What you are asked to do ::
Which lines hold the string "button"? Copy each of them from the material below.

%%

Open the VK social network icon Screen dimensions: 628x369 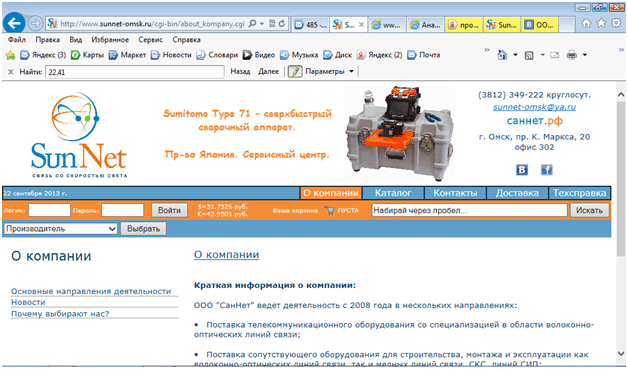pos(521,170)
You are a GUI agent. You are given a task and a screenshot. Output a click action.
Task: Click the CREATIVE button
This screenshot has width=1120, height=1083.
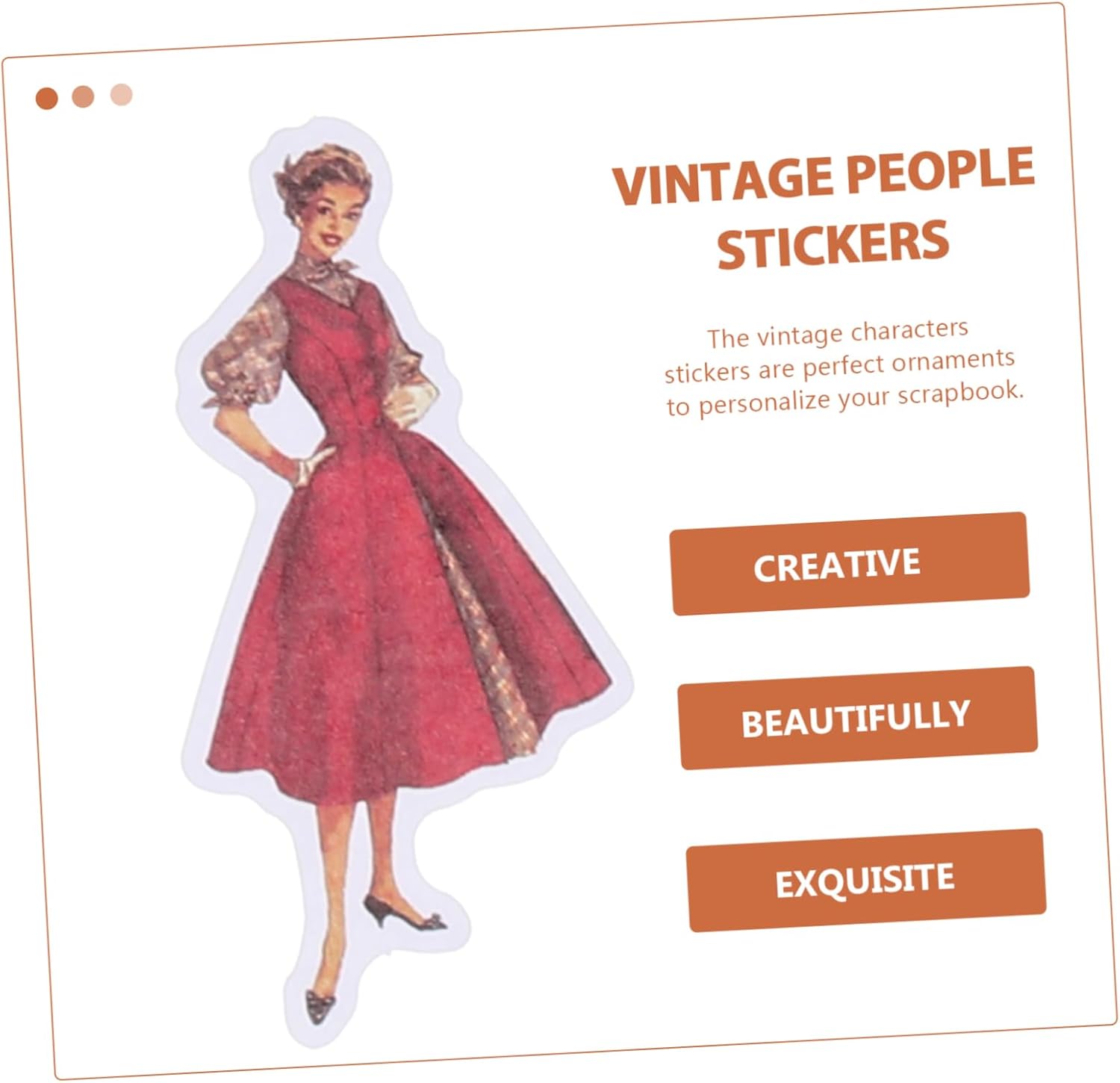850,564
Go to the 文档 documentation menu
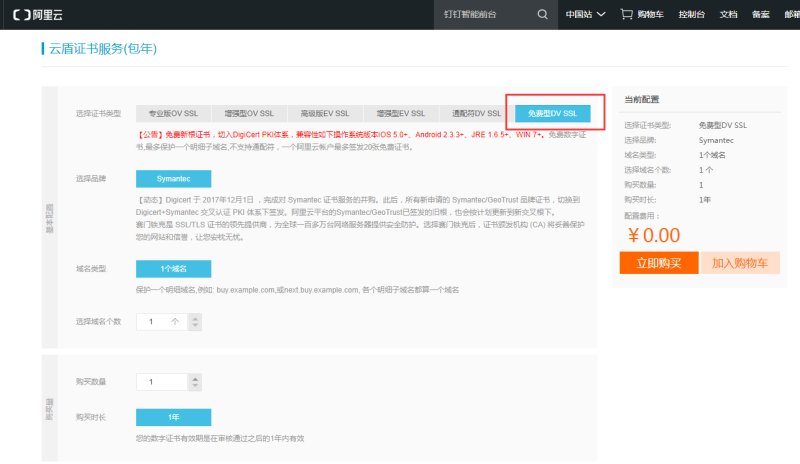800x464 pixels. click(728, 14)

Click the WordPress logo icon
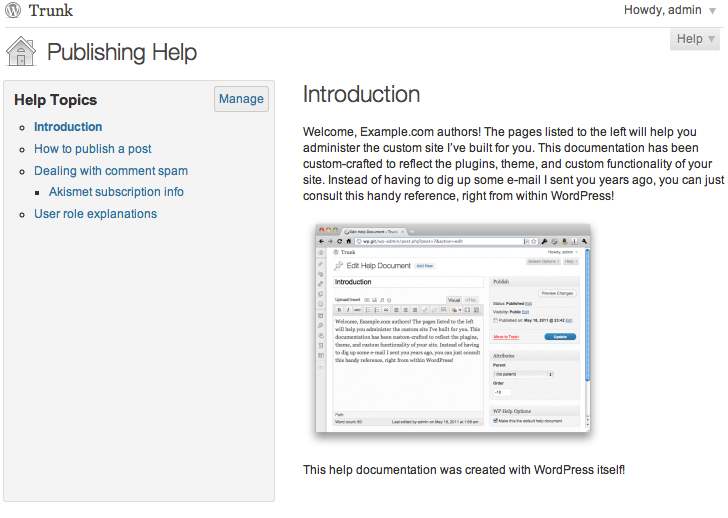point(14,12)

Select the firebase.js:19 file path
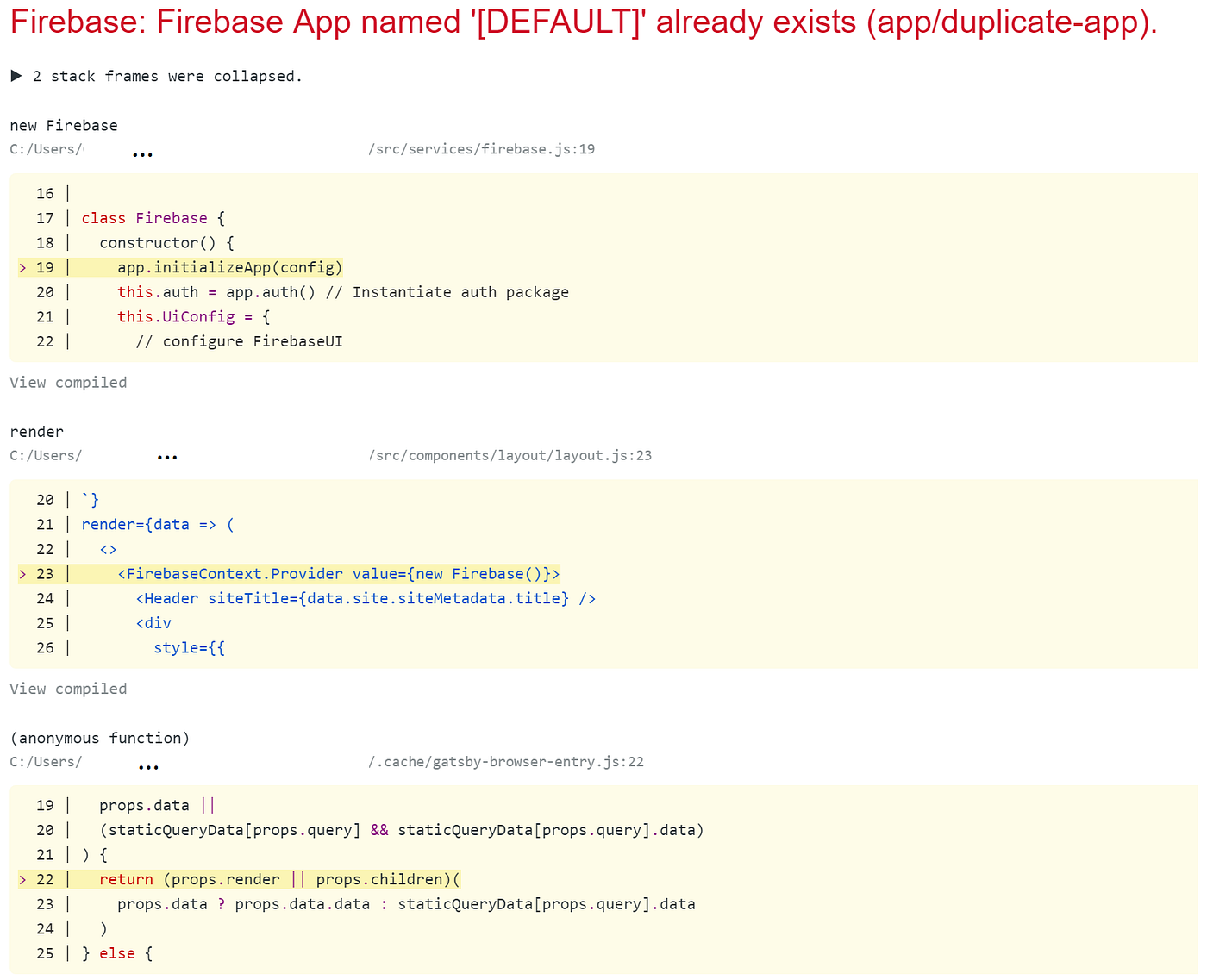tap(482, 148)
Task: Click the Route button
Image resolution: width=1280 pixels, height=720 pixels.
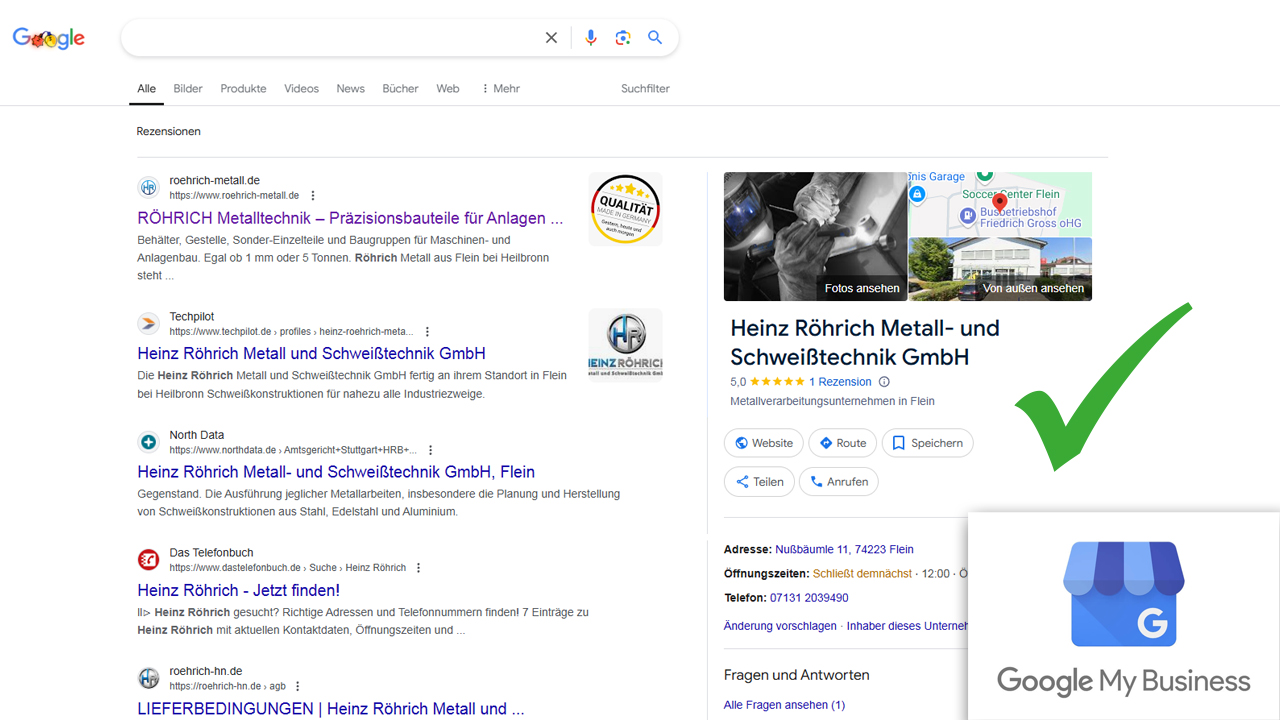Action: (842, 443)
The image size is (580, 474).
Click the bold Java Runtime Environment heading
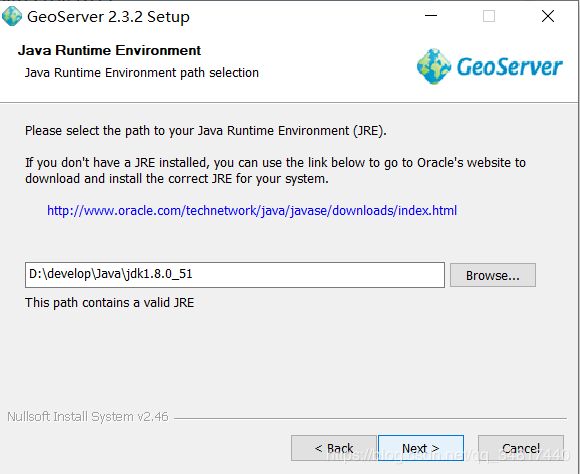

%%

Exercise solution ::
Task: Click the CREATIVE button
Task: Click the Route button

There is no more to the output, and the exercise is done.